TO DO: Edit the data below so that "computer-use agent" is replaced by "screen-operating agent" throughout, leaving every other line unchanged.

Data entries:
►

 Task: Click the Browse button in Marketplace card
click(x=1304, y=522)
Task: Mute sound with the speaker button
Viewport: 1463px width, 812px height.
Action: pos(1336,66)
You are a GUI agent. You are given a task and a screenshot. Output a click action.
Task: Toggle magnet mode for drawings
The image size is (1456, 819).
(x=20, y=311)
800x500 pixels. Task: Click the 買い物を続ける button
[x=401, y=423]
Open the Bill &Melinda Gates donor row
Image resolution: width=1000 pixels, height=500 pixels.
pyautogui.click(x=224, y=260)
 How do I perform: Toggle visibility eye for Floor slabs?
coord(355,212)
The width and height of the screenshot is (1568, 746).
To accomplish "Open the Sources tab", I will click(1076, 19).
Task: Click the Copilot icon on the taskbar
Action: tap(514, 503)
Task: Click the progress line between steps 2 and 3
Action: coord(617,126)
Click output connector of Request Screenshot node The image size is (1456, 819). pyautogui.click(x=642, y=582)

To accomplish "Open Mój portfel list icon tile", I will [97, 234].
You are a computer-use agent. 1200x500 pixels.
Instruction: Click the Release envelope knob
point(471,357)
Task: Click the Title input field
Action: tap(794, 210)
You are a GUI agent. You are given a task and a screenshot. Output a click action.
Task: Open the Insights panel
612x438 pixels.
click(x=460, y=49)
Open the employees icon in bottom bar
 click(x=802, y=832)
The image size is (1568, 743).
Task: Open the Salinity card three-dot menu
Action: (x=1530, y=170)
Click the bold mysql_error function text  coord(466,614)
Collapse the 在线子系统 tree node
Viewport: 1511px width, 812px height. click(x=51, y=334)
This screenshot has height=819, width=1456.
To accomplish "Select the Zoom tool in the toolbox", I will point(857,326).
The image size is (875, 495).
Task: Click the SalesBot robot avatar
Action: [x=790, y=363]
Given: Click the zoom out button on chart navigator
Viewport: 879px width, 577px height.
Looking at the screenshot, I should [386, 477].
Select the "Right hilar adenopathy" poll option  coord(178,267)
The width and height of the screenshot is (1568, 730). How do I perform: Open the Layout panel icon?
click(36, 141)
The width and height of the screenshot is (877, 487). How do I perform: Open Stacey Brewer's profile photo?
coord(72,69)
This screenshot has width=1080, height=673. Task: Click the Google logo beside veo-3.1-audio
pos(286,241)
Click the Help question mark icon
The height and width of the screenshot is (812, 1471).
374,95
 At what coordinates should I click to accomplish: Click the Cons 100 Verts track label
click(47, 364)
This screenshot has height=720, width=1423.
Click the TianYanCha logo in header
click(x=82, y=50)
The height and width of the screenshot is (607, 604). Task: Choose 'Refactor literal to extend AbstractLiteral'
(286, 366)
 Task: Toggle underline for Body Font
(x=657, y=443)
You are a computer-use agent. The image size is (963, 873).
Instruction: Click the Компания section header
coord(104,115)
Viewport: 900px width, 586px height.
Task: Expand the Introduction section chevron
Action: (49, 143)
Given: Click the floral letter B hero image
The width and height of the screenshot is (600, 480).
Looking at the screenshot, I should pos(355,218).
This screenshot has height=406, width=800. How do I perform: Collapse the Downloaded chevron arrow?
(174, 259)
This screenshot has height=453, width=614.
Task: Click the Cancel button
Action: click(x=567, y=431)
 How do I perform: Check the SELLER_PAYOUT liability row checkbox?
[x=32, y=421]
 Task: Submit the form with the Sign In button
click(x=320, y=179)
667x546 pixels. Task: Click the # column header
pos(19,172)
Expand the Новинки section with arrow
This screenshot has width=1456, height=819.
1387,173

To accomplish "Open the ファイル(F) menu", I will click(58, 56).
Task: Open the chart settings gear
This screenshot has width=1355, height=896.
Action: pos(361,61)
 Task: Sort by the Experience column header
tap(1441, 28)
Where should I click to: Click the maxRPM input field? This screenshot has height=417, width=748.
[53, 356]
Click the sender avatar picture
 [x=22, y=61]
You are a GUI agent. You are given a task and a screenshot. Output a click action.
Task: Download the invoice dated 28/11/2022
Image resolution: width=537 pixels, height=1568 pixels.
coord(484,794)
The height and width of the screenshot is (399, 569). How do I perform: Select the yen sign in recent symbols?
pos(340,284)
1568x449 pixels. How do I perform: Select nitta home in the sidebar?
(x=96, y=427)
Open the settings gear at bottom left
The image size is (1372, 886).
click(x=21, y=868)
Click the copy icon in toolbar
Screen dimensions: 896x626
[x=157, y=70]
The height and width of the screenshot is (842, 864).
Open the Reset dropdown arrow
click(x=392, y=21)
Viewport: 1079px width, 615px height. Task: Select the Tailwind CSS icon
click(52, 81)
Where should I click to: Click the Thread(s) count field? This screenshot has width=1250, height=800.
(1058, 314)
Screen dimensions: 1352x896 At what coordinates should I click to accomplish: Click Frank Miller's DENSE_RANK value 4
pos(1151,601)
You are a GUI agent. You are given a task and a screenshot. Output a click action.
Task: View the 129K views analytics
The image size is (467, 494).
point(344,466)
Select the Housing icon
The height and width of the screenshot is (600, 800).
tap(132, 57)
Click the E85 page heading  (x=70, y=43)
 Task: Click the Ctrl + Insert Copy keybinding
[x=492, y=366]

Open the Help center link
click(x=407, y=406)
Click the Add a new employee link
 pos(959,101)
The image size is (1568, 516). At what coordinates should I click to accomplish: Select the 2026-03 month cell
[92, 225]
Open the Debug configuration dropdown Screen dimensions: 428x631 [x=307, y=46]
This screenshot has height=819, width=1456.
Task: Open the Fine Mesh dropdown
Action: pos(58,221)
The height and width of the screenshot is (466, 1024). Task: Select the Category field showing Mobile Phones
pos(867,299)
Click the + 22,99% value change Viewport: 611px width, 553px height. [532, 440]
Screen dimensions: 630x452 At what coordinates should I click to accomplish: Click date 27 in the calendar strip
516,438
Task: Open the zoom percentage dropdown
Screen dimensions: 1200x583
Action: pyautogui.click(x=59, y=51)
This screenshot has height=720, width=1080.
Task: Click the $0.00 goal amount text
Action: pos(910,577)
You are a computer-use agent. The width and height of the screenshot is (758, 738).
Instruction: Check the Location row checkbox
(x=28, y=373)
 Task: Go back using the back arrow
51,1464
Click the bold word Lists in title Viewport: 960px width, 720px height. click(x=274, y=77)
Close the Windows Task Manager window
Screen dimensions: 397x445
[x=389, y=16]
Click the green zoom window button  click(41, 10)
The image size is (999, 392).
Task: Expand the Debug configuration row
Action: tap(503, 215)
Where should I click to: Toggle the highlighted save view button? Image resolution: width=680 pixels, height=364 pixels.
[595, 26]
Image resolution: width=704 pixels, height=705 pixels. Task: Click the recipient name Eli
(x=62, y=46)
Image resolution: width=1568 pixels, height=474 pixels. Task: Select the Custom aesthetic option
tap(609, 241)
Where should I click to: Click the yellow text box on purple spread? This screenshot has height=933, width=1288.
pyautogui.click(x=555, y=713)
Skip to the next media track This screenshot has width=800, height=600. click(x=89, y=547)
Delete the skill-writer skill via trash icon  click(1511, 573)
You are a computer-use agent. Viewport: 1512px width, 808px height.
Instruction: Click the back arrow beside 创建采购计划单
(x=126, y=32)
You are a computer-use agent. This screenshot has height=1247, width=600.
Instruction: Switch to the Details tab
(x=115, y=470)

◄

REPLY TO THE TASK:
 Task: Click the Browse button in Marketplace card
click(x=1304, y=522)
Task: Mute sound with the speaker button
Viewport: 1463px width, 812px height.
Action: pos(1336,66)
You are a GUI agent. You are given a task and a screenshot. Output a click action.
Task: Toggle magnet mode for drawings
The image size is (1456, 819).
(x=20, y=311)
800x500 pixels. Task: Click the 買い物を続ける button
[x=401, y=423]
Open the Bill &Melinda Gates donor row
Image resolution: width=1000 pixels, height=500 pixels.
pyautogui.click(x=224, y=260)
 How do I perform: Toggle visibility eye for Floor slabs?
coord(355,212)
The width and height of the screenshot is (1568, 746).
To accomplish "Open the Sources tab", I will click(1076, 19).
Task: Click the Copilot icon on the taskbar
Action: tap(514, 503)
Task: Click the progress line between steps 2 and 3
Action: coord(617,126)
Click output connector of Request Screenshot node The image size is (1456, 819). pyautogui.click(x=642, y=582)

To accomplish "Open Mój portfel list icon tile", I will [97, 234].
You are a screen-operating agent. 1200x500 pixels.
Instruction: Click the Release envelope knob
point(471,357)
Task: Click the Title input field
Action: tap(794, 210)
You are a GUI agent. You are given a task and a screenshot. Output a click action.
Task: Open the Insights panel
612x438 pixels.
click(x=460, y=49)
Open the employees icon in bottom bar
 click(x=802, y=832)
The image size is (1568, 743).
Task: Open the Salinity card three-dot menu
Action: (x=1530, y=170)
Click the bold mysql_error function text  coord(466,614)
Collapse the 在线子系统 tree node
Viewport: 1511px width, 812px height. click(x=51, y=334)
This screenshot has height=819, width=1456.
To accomplish "Select the Zoom tool in the toolbox", I will point(857,326).
The image size is (875, 495).
Task: Click the SalesBot robot avatar
Action: [x=790, y=363]
Given: Click the zoom out button on chart navigator
Viewport: 879px width, 577px height.
Looking at the screenshot, I should [386, 477].
Select the "Right hilar adenopathy" poll option  coord(178,267)
The width and height of the screenshot is (1568, 730). How do I perform: Open the Layout panel icon?
click(36, 141)
The width and height of the screenshot is (877, 487). How do I perform: Open Stacey Brewer's profile photo?
coord(72,69)
This screenshot has width=1080, height=673. Task: Click the Google logo beside veo-3.1-audio
pos(286,241)
Click the Help question mark icon
The height and width of the screenshot is (812, 1471).
374,95
 At what coordinates should I click to accomplish: Click the Cons 100 Verts track label
click(47, 364)
This screenshot has height=720, width=1423.
Click the TianYanCha logo in header
click(x=82, y=50)
The height and width of the screenshot is (607, 604). Task: Choose 'Refactor literal to extend AbstractLiteral'
(286, 366)
 Task: Toggle underline for Body Font
(x=657, y=443)
You are a screen-operating agent. The image size is (963, 873).
Instruction: Click the Компания section header
coord(104,115)
Viewport: 900px width, 586px height.
Task: Expand the Introduction section chevron
Action: (49, 143)
Given: Click the floral letter B hero image
The width and height of the screenshot is (600, 480).
Looking at the screenshot, I should pos(355,218).
This screenshot has height=406, width=800. How do I perform: Collapse the Downloaded chevron arrow?
(174, 259)
This screenshot has height=453, width=614.
Task: Click the Cancel button
Action: click(x=567, y=431)
 How do I perform: Check the SELLER_PAYOUT liability row checkbox?
[x=32, y=421]
 Task: Submit the form with the Sign In button
click(x=320, y=179)
667x546 pixels. Task: Click the # column header
pos(19,172)
Expand the Новинки section with arrow
This screenshot has width=1456, height=819.
1387,173

To accomplish "Open the ファイル(F) menu", I will click(58, 56).
Task: Open the chart settings gear
This screenshot has width=1355, height=896.
Action: pos(361,61)
 Task: Sort by the Experience column header
tap(1441, 28)
Where should I click to: Click the maxRPM input field? This screenshot has height=417, width=748.
[53, 356]
Click the sender avatar picture
 [x=22, y=61]
You are a GUI agent. You are given a task and a screenshot. Output a click action.
Task: Download the invoice dated 28/11/2022
Image resolution: width=537 pixels, height=1568 pixels.
coord(484,794)
The height and width of the screenshot is (399, 569). How do I perform: Select the yen sign in recent symbols?
pos(340,284)
1568x449 pixels. How do I perform: Select nitta home in the sidebar?
(x=96, y=427)
Open the settings gear at bottom left
The image size is (1372, 886).
click(x=21, y=868)
Click the copy icon in toolbar
Screen dimensions: 896x626
[x=157, y=70]
The height and width of the screenshot is (842, 864).
Open the Reset dropdown arrow
click(x=392, y=21)
Viewport: 1079px width, 615px height. Task: Select the Tailwind CSS icon
click(52, 81)
Where should I click to: Click the Thread(s) count field? This screenshot has width=1250, height=800.
(1058, 314)
Screen dimensions: 1352x896 At what coordinates should I click to accomplish: Click Frank Miller's DENSE_RANK value 4
pos(1151,601)
You are a GUI agent. You are given a task and a screenshot. Output a click action.
Task: View the 129K views analytics
The image size is (467, 494).
point(344,466)
Select the Housing icon
The height and width of the screenshot is (600, 800).
tap(132, 57)
Click the E85 page heading  (x=70, y=43)
 Task: Click the Ctrl + Insert Copy keybinding
[x=492, y=366]

Open the Help center link
click(x=407, y=406)
Click the Add a new employee link
 pos(959,101)
The image size is (1568, 516). At what coordinates should I click to accomplish: Select the 2026-03 month cell
[92, 225]
Open the Debug configuration dropdown Screen dimensions: 428x631 [x=307, y=46]
This screenshot has height=819, width=1456.
Task: Open the Fine Mesh dropdown
Action: pos(58,221)
The height and width of the screenshot is (466, 1024). Task: Select the Category field showing Mobile Phones
pos(867,299)
Click the + 22,99% value change Viewport: 611px width, 553px height. [532, 440]
Screen dimensions: 630x452 At what coordinates should I click to accomplish: Click date 27 in the calendar strip
516,438
Task: Open the zoom percentage dropdown
Screen dimensions: 1200x583
Action: pyautogui.click(x=59, y=51)
This screenshot has height=720, width=1080.
Task: Click the $0.00 goal amount text
Action: pos(910,577)
You are a screen-operating agent. The width and height of the screenshot is (758, 738).
Instruction: Check the Location row checkbox
(x=28, y=373)
 Task: Go back using the back arrow
51,1464
Click the bold word Lists in title Viewport: 960px width, 720px height. click(x=274, y=77)
Close the Windows Task Manager window
Screen dimensions: 397x445
[x=389, y=16]
Click the green zoom window button  click(41, 10)
The image size is (999, 392).
Task: Expand the Debug configuration row
Action: tap(503, 215)
Where should I click to: Toggle the highlighted save view button? Image resolution: width=680 pixels, height=364 pixels.
[595, 26]
Image resolution: width=704 pixels, height=705 pixels. Task: Click the recipient name Eli
(x=62, y=46)
Image resolution: width=1568 pixels, height=474 pixels. Task: Select the Custom aesthetic option
tap(609, 241)
Where should I click to: Click the yellow text box on purple spread? This screenshot has height=933, width=1288.
pyautogui.click(x=555, y=713)
Skip to the next media track This screenshot has width=800, height=600. click(x=89, y=547)
Delete the skill-writer skill via trash icon  click(1511, 573)
You are a screen-operating agent. Viewport: 1512px width, 808px height.
Instruction: Click the back arrow beside 创建采购计划单
(x=126, y=32)
You are a screen-operating agent. This screenshot has height=1247, width=600.
Instruction: Switch to the Details tab
(x=115, y=470)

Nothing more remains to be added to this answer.